This article outlines the administration of solvent and insolvent estates, including:

  • identifying executors and administrators as personal representatives, when their authority arises, and their core fiduciary duties.
  • applying statutory and common-law powers of personal representatives to collect, manage, invest, and distribute estate assets lawfully.
  • distinguishing solvent from insolvent estates and determining whether all funeral, testamentary, administration expenses, and debts can be paid.
  • following the statutory order for the incidence of liabilities in solvent estates, including secured debt treatment, exoneration, and abatement.
  • analysing when specific gifts, pecuniary legacies, and residue abate and how marshalling reallocates the burden of estate debts.
  • applying the insolvency priority rules to rank secured, preferential, unsecured, and deferred creditors in an insolvent estate.
  • evaluating the consequences of misapplication of assets, premature distribution, and misadministration for personal representatives and beneficiaries.
  • using statutory advertisements, court applications, and practical safeguards to manage creditor claims and minimise personal liability risk.
  • integrating these rules to construct structured, statute-based answers to SQE1 problem questions on estate administration.

SQE1 Syllabus

For SQE1, you are required to understand the administration of estates, including the rules applicable to solvent and insolvent estates, with a focus on the following syllabus points:

  • duties and powers of personal representatives (executors and administrators), including the duty of care under Trustee Act 2000 and key administrative powers
  • order of application of assets for debts and expenses in solvent estates (Administration of Estates Act 1925)

Recorded data =>
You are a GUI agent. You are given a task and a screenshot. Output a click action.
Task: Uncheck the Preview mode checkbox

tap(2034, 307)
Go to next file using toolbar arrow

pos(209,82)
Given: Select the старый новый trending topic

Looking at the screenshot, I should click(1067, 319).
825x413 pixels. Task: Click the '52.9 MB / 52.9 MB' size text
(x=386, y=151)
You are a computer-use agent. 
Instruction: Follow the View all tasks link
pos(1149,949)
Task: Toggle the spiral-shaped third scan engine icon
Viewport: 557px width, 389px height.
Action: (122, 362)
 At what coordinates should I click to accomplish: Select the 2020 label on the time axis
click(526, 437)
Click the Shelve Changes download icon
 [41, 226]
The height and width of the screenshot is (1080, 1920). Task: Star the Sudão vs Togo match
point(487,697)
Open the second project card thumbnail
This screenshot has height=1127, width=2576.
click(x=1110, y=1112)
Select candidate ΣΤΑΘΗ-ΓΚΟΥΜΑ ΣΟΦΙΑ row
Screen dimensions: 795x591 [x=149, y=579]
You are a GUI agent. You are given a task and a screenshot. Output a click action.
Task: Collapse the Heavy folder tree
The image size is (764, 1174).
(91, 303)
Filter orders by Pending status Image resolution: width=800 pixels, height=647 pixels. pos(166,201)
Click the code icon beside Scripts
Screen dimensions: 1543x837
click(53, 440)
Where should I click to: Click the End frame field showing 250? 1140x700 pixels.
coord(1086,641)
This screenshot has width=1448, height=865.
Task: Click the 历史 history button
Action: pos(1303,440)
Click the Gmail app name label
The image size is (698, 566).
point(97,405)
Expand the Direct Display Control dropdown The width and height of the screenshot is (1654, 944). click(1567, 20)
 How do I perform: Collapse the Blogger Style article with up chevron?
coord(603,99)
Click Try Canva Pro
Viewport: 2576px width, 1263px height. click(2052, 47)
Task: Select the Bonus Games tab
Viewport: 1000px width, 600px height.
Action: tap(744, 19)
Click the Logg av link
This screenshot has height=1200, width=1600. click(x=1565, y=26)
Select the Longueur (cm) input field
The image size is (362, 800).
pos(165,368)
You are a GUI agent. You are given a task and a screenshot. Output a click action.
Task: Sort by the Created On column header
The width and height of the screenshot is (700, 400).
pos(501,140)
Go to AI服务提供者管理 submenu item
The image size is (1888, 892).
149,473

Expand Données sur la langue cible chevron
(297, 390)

What you will do =>
- 1) In the estate administration overview, which Act sets out the duty of care for personal representatives?
- 2) Reproduce the stretch of the estate administration overview from "SQE1 Syllabus" through "Estates Act 1925)".
- 3) Condense the paragraph of the estate administration overview that begins "This article outlines" into a shorter list, keeping its main points.

Task results =>
- 1) The Trustee Act 2000.

- 2)
SQE1 Syllabus

For SQE1, you are required to understand the administration of estates, including the rules applicable to solvent and insolvent estates, with a focus on the following syllabus points:

  • duties and powers of personal representatives (executors and administrators), including the duty of care under Trustee Act 2000 and key administrative powers
  • order of application of assets for debts and expenses in solvent estates (Administration of Estates Act 1925)

- 3)
The article covers administering solvent and insolvent estates, including:
- who personal representatives are, when their authority arises, and their fiduciary duties
- their powers to collect, manage, invest, and distribute assets
- telling solvent from insolvent estates
- the statutory order for paying liabilities in solvent estates, including secured debts, exoneration, and abatement
- abatement of gifts and legacies, and marshalling of debts
- insolvency priority rules for ranking creditors
- consequences of misapplying assets, premature distribution, and misadministration
- advertisements, court applications, and safeguards to limit personal liability
- combining these rules to answer SQE1 problem questions